**Work instruction**
When you reach the line containing "Task: Open the @HMOIndia mention link" in the data below, begin returning lines exactly as written, and stop once the line containing "This screenshot has height=506, width=1082." has been returned.

[Pixel coordinate grounding data]

------------------------------------------------------------

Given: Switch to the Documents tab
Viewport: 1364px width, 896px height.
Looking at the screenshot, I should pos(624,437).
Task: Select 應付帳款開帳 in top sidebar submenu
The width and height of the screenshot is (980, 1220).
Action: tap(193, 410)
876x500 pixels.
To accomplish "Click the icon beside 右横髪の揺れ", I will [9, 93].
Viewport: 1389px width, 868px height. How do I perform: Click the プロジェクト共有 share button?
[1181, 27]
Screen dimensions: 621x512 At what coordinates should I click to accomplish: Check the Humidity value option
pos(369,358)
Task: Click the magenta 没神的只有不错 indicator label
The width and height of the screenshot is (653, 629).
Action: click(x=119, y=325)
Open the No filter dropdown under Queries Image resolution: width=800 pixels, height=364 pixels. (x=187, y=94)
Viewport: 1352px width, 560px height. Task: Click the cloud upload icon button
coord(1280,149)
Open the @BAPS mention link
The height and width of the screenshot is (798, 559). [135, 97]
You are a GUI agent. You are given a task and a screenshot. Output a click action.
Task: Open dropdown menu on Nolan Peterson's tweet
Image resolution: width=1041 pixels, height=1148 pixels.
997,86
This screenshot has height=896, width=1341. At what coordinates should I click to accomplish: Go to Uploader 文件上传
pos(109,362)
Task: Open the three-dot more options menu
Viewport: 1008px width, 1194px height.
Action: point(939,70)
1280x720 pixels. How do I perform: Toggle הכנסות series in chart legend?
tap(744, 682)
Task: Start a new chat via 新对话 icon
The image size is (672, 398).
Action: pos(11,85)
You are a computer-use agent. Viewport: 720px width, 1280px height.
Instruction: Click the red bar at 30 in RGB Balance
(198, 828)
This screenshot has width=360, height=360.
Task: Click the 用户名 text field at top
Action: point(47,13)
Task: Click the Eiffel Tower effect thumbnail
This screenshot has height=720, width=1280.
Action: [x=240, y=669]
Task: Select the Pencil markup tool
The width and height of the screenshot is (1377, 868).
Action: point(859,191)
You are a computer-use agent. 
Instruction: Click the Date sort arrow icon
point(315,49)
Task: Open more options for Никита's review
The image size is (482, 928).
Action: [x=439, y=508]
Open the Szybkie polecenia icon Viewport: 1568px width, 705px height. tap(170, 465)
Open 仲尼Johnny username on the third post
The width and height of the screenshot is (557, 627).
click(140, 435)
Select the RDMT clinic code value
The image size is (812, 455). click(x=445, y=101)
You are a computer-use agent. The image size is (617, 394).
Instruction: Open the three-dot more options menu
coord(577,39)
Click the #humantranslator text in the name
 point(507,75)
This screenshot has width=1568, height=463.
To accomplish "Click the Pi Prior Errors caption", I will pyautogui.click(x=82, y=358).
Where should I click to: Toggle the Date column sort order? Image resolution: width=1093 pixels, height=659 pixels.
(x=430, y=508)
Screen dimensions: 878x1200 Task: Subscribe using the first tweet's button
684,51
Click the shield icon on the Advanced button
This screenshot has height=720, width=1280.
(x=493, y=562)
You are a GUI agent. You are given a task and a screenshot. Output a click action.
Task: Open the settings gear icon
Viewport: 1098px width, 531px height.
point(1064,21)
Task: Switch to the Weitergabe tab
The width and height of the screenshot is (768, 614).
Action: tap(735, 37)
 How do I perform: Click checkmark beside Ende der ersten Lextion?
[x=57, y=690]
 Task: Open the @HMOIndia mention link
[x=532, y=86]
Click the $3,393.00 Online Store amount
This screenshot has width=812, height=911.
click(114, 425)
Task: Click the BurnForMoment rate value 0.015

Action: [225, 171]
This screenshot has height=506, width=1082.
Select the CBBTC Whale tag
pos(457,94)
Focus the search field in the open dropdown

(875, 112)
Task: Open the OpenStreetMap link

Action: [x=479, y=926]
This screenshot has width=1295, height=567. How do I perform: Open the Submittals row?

------------------------------------------------------------

**Exercise response**
 Task: Open the @HMOIndia mention link
[x=532, y=86]
Click the $3,393.00 Online Store amount
This screenshot has width=812, height=911.
click(114, 425)
Task: Click the BurnForMoment rate value 0.015

Action: [225, 171]
This screenshot has height=506, width=1082.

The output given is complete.